There are other fields that I don't think are relevant. Basically what I want to do is see which are the most used browsers for a certain company, by counting how many pages are visited by that browser and how many users there are for a given browser.

My query is:

select browsername, count(DISTINCT phpsessid) as visitors, count(*) as pages
from public.stats
where company=1 and createdate>'2017-01-01' and createdate<'2018-12-12' 
group by browsername order by visitors desc;

The stats table contains around 80 millions rows. Now, this query is extremely fast if I set company=1 or company=222 (it's the company ID). It takes less than half a second to fetch around 20k rows. However, it is EXTREMELY slow if I set company=13549, for instance (we're talking about literal hours here). Obviously something is wrong, either in the data modeling or in the way I query.
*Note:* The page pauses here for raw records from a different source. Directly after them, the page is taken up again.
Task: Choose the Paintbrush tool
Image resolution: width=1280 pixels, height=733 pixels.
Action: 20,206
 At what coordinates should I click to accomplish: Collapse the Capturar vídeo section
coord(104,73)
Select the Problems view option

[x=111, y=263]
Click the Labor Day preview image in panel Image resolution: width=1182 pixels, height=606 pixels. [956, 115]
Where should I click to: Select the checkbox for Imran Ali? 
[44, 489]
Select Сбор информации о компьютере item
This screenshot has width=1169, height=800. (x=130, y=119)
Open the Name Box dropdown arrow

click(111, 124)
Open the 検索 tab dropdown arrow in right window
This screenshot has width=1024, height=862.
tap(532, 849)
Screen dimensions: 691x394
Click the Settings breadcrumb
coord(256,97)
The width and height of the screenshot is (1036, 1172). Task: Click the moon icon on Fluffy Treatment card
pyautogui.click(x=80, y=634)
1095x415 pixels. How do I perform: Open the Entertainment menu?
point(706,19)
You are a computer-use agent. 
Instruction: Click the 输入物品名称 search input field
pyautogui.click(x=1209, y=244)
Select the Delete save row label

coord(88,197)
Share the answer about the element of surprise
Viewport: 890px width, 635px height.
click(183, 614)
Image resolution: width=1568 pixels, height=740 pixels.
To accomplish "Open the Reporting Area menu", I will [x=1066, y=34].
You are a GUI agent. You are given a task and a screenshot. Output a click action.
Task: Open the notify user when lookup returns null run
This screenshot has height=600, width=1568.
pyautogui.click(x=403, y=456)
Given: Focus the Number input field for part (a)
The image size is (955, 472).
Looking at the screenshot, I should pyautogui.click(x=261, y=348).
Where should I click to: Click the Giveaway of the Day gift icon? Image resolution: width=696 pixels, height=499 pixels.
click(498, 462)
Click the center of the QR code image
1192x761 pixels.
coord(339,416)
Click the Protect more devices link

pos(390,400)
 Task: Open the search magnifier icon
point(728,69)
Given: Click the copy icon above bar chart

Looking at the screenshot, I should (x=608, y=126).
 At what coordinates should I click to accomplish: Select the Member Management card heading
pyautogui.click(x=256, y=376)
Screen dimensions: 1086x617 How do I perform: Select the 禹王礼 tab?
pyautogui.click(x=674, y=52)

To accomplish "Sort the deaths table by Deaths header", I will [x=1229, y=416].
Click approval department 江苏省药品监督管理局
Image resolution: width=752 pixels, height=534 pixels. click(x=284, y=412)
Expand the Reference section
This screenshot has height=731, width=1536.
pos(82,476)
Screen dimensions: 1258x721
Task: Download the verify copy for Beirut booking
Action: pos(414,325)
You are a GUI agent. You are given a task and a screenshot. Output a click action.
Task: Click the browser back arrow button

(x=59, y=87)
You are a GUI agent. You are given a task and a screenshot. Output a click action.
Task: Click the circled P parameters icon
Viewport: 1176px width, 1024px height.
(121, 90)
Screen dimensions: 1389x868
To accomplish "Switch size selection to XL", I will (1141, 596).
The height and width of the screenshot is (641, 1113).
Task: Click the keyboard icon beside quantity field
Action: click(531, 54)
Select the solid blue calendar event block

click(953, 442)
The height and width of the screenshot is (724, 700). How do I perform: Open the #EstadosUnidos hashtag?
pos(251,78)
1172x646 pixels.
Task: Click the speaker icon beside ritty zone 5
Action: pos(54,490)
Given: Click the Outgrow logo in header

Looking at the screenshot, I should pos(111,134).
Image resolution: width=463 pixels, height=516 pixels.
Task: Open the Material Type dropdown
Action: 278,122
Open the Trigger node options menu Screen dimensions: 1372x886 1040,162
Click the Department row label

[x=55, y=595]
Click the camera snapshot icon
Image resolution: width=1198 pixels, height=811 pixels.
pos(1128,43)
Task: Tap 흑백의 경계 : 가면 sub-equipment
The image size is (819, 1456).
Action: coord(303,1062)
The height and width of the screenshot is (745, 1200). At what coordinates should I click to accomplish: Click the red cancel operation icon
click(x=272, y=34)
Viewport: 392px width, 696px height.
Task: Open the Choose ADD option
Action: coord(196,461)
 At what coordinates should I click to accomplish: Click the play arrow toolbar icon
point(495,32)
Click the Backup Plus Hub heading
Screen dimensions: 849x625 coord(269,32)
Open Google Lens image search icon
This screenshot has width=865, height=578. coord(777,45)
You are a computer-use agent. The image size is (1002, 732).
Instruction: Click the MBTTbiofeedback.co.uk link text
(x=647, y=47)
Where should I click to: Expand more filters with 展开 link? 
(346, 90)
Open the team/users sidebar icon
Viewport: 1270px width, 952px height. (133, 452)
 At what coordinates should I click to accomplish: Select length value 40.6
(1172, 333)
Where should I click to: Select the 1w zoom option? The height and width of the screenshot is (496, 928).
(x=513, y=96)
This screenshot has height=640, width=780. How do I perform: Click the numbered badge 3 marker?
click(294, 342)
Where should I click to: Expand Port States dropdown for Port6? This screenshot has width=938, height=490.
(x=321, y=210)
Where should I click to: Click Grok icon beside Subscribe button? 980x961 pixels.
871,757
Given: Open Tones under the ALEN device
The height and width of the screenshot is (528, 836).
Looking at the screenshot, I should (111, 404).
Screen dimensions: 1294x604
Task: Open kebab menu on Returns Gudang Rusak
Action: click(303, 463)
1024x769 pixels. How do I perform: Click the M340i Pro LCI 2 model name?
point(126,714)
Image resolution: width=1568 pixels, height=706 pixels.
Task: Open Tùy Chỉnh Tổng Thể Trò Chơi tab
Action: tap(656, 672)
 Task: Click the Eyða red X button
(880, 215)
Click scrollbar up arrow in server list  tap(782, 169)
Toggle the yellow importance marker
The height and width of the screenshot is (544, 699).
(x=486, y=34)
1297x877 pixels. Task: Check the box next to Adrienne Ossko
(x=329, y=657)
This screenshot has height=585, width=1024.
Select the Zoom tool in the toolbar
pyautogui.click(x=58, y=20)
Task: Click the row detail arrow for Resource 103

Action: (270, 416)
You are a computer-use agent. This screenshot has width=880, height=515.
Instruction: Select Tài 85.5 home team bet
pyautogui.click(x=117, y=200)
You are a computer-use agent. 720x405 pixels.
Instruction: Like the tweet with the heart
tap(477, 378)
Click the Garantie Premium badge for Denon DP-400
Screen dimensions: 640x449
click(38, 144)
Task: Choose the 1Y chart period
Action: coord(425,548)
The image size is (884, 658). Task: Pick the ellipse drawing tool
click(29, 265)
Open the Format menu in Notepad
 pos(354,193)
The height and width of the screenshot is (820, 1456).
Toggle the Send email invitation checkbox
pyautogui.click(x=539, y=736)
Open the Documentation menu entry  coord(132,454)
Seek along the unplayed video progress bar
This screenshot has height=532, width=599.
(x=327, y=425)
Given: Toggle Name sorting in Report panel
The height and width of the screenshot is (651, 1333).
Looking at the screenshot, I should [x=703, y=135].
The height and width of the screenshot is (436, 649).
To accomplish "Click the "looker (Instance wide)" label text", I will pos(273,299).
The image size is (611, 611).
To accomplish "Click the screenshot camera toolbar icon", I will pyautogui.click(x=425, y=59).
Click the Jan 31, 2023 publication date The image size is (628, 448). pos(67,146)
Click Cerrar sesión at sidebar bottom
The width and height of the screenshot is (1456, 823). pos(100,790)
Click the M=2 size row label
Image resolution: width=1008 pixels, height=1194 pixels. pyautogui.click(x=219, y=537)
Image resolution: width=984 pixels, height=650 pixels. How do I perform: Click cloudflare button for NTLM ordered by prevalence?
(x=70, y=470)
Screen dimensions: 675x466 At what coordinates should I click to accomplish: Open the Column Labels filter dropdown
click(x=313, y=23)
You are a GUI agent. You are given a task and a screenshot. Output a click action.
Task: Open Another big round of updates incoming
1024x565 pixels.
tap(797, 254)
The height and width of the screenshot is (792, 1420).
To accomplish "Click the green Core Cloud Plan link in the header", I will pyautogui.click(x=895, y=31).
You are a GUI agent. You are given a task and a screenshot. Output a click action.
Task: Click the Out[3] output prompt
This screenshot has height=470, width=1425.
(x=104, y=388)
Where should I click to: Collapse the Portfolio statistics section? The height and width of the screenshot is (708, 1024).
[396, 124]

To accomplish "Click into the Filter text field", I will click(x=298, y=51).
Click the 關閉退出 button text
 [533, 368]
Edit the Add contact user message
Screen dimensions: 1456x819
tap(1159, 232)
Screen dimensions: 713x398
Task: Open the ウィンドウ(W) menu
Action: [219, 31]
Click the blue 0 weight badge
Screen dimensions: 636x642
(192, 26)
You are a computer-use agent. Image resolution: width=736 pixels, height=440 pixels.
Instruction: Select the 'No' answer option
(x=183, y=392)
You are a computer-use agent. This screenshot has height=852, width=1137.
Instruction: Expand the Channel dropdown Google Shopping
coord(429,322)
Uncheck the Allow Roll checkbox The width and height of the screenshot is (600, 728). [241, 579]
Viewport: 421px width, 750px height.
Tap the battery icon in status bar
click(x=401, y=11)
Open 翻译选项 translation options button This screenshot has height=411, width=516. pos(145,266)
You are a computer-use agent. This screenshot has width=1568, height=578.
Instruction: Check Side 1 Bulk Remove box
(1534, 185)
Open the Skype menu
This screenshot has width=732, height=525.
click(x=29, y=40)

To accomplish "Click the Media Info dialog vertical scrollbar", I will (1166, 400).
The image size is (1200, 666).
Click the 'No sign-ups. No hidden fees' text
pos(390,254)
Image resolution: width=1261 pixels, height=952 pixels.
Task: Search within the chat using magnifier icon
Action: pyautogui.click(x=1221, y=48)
How come there's such a difference for different companies? The DB was not done by me, so I apologize if I left something useful out, and feel free to ask.

The indexes are:

CREATE INDEX stats_new_company_13549_index
ON public.stats USING btree
(company, createdate)
TABLESPACE pg_default    WHERE company = 13549


CREATE INDEX stats_new_company_14863_index
ON public.stats USING btree
(company, createdate)
TABLESPACE pg_default    WHERE company = 14863

CREATE INDEX stats_new_company_createdate_cet_index
ON public.stats USING btree
(company, date(timezone('CET'::text, createdate)))
TABLESPACE pg_default;

CREATE INDEX stats_new_company_createdate_index_1
ON public.stats USING btree
(company, createdate)
TABLESPACE pg_default;

Here's the plan for the fast query: https://explain.depesz.com/s/uKmJ

And here's the plan for the slow one: https://explain.depesz.com/s/wysA

Just by looking at the plans you can see it took several minutes for the second one to even query the explain.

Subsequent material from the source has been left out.